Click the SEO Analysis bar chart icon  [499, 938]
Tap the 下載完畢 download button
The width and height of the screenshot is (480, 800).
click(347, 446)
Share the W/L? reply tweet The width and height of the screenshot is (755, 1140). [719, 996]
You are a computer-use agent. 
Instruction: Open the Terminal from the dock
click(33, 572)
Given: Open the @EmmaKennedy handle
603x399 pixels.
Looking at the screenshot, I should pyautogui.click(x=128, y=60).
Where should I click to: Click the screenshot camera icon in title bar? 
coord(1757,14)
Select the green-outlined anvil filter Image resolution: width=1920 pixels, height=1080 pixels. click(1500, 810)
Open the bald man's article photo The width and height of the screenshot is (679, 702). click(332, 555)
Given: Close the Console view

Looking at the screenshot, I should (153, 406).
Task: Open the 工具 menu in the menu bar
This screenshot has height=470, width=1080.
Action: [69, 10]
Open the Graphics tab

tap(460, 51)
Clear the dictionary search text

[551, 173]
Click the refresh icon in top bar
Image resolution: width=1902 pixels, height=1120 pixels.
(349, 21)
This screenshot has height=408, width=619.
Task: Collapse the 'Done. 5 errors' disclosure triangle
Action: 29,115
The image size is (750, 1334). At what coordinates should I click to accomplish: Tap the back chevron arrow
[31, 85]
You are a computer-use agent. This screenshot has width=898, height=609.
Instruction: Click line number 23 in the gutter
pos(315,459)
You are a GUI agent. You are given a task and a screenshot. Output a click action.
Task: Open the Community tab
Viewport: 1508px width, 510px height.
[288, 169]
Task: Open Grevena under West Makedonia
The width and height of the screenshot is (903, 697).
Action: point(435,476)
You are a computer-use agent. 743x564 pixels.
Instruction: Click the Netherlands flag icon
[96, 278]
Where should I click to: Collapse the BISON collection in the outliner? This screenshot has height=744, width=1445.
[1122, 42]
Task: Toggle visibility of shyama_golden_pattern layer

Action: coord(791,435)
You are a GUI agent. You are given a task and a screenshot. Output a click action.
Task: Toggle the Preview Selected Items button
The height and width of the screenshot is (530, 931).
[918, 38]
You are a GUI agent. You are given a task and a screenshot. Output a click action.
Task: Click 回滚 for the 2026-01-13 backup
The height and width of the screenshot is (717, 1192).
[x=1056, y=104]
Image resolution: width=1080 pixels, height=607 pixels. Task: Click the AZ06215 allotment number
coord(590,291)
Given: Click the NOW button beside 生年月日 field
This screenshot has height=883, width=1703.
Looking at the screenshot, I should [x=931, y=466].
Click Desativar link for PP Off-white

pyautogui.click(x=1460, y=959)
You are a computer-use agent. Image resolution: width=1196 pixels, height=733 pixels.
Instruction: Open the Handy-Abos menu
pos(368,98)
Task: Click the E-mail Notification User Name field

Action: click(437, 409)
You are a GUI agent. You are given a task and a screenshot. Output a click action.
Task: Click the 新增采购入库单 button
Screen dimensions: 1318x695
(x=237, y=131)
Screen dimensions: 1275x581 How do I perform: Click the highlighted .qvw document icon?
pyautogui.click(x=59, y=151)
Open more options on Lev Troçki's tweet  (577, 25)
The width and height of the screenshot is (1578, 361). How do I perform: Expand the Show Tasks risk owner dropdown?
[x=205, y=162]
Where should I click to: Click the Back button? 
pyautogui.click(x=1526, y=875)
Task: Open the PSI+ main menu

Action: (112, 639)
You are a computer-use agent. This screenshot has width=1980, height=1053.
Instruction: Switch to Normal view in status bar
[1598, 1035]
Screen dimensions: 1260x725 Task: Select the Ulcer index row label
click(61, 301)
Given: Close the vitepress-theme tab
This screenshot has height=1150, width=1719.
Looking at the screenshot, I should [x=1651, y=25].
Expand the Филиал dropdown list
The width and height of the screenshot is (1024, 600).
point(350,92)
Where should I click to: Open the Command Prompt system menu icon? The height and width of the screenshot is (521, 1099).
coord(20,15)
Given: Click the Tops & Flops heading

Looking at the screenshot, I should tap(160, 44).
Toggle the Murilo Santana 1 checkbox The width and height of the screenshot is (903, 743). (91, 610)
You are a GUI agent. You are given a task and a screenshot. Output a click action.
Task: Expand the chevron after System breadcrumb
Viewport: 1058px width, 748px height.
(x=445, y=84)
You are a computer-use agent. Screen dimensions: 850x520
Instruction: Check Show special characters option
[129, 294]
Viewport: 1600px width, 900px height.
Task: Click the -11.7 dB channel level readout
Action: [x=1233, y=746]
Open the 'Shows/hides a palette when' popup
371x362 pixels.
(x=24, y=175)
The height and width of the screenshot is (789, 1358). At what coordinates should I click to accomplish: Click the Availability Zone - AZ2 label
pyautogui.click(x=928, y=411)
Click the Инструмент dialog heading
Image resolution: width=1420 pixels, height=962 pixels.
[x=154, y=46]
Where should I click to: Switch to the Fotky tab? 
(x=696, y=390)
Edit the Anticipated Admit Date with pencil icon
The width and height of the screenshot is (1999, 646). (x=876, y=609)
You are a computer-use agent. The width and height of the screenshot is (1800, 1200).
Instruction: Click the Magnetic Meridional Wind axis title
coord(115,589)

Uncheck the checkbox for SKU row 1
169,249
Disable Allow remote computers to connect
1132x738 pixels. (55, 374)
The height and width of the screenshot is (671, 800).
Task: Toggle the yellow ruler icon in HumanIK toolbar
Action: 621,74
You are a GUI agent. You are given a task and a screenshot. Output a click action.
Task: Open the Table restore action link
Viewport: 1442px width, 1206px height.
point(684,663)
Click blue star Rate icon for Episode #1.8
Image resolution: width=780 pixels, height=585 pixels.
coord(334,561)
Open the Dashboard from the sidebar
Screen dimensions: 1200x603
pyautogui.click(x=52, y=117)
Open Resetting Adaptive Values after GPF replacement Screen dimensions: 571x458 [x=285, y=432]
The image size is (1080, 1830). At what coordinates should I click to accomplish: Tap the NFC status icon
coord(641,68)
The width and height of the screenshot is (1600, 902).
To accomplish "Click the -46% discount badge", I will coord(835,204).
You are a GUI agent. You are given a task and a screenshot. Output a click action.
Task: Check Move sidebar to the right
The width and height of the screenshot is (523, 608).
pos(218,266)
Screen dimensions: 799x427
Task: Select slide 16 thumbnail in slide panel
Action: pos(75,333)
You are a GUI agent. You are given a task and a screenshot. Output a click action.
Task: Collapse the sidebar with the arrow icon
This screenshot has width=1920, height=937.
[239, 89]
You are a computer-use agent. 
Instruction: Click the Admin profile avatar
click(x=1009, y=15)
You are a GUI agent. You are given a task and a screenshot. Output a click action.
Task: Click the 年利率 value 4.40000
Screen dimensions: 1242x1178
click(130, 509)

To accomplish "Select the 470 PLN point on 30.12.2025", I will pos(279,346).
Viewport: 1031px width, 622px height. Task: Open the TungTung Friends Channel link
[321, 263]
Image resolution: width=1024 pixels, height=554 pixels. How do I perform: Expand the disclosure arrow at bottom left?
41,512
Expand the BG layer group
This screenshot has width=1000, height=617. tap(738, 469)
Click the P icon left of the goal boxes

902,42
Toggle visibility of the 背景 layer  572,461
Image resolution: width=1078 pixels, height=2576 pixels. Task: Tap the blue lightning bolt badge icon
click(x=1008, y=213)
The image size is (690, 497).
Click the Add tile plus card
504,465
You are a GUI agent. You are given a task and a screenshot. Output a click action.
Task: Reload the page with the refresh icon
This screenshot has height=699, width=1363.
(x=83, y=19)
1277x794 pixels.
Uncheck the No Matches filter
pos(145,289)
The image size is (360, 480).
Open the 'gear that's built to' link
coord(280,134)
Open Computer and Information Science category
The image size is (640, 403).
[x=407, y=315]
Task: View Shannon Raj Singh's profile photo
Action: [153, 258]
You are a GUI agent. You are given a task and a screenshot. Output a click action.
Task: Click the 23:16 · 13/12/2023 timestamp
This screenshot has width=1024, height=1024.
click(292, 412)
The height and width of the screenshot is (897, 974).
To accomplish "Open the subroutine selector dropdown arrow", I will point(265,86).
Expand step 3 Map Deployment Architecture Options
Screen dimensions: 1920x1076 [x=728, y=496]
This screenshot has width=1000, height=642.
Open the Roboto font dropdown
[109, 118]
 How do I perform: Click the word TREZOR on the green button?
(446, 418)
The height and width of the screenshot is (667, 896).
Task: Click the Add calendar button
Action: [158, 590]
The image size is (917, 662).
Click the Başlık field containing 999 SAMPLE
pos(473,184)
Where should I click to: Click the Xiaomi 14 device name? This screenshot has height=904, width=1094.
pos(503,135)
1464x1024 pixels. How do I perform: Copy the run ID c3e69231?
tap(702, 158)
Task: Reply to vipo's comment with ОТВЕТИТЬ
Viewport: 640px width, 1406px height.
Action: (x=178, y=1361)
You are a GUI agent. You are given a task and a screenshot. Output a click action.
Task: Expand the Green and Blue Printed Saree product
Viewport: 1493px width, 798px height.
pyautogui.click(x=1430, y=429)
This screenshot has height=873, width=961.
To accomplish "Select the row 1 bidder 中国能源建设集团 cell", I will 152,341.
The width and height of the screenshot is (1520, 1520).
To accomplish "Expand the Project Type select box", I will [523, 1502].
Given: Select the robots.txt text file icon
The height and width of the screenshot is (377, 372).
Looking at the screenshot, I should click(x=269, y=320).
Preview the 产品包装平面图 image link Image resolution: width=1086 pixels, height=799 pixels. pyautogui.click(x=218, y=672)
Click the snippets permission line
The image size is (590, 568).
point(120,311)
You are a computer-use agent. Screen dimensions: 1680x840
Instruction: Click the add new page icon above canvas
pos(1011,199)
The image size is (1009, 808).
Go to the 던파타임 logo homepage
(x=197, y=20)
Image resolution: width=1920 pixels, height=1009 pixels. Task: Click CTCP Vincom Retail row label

What the exercise asks
Each line above that contains the word "refresh" should be returned.

Solution to this problem
Click the refresh icon in top bar
Task: Reload the page with the refresh icon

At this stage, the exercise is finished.